* Directions:
Give back the entire listing below, unaltered.

* Entries supplied:
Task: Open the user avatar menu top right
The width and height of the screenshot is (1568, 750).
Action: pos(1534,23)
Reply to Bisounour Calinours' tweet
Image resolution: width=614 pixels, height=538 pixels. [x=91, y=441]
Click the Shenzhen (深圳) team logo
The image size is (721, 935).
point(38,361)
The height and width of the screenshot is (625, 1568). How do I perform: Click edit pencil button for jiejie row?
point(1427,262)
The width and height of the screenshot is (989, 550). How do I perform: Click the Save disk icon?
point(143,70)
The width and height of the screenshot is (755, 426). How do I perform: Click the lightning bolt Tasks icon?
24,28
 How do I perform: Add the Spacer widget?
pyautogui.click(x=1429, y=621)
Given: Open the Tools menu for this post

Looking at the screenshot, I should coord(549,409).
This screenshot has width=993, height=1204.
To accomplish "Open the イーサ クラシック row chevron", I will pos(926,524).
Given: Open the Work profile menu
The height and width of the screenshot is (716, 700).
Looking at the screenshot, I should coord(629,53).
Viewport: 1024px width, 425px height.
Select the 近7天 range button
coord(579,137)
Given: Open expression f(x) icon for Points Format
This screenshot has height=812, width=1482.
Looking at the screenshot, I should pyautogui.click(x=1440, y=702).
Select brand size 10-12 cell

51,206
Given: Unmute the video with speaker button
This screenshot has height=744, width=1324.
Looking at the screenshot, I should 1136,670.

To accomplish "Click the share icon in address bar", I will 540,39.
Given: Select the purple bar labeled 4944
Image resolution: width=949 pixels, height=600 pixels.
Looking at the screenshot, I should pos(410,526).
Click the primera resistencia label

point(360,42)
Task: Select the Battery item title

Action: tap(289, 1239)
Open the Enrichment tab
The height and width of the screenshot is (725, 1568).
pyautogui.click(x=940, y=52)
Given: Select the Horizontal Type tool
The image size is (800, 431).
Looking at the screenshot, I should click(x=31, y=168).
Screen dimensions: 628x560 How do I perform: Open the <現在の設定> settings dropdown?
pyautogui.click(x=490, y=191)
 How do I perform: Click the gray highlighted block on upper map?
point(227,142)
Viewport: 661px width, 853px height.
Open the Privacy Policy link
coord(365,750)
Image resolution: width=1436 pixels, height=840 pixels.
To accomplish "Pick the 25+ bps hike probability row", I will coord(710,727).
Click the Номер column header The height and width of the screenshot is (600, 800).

* Exercise result:
Task: Open the user avatar menu top right
The width and height of the screenshot is (1568, 750).
Action: pos(1534,23)
Reply to Bisounour Calinours' tweet
Image resolution: width=614 pixels, height=538 pixels. [x=91, y=441]
Click the Shenzhen (深圳) team logo
The image size is (721, 935).
point(38,361)
The height and width of the screenshot is (625, 1568). How do I perform: Click edit pencil button for jiejie row?
point(1427,262)
The width and height of the screenshot is (989, 550). How do I perform: Click the Save disk icon?
point(143,70)
The width and height of the screenshot is (755, 426). How do I perform: Click the lightning bolt Tasks icon?
24,28
 How do I perform: Add the Spacer widget?
pyautogui.click(x=1429, y=621)
Given: Open the Tools menu for this post

Looking at the screenshot, I should coord(549,409).
This screenshot has width=993, height=1204.
To accomplish "Open the イーサ クラシック row chevron", I will pos(926,524).
Given: Open the Work profile menu
The height and width of the screenshot is (716, 700).
Looking at the screenshot, I should coord(629,53).
Viewport: 1024px width, 425px height.
Select the 近7天 range button
coord(579,137)
Given: Open expression f(x) icon for Points Format
This screenshot has height=812, width=1482.
Looking at the screenshot, I should pyautogui.click(x=1440, y=702).
Select brand size 10-12 cell

51,206
Given: Unmute the video with speaker button
This screenshot has height=744, width=1324.
Looking at the screenshot, I should 1136,670.

To accomplish "Click the share icon in address bar", I will 540,39.
Given: Select the purple bar labeled 4944
Image resolution: width=949 pixels, height=600 pixels.
Looking at the screenshot, I should pos(410,526).
Click the primera resistencia label

point(360,42)
Task: Select the Battery item title

Action: tap(289, 1239)
Open the Enrichment tab
The height and width of the screenshot is (725, 1568).
pyautogui.click(x=940, y=52)
Given: Select the Horizontal Type tool
The image size is (800, 431).
Looking at the screenshot, I should click(x=31, y=168).
Screen dimensions: 628x560 How do I perform: Open the <現在の設定> settings dropdown?
pyautogui.click(x=490, y=191)
 How do I perform: Click the gray highlighted block on upper map?
point(227,142)
Viewport: 661px width, 853px height.
Open the Privacy Policy link
coord(365,750)
Image resolution: width=1436 pixels, height=840 pixels.
To accomplish "Pick the 25+ bps hike probability row", I will coord(710,727).
Click the Номер column header The height and width of the screenshot is (600, 800).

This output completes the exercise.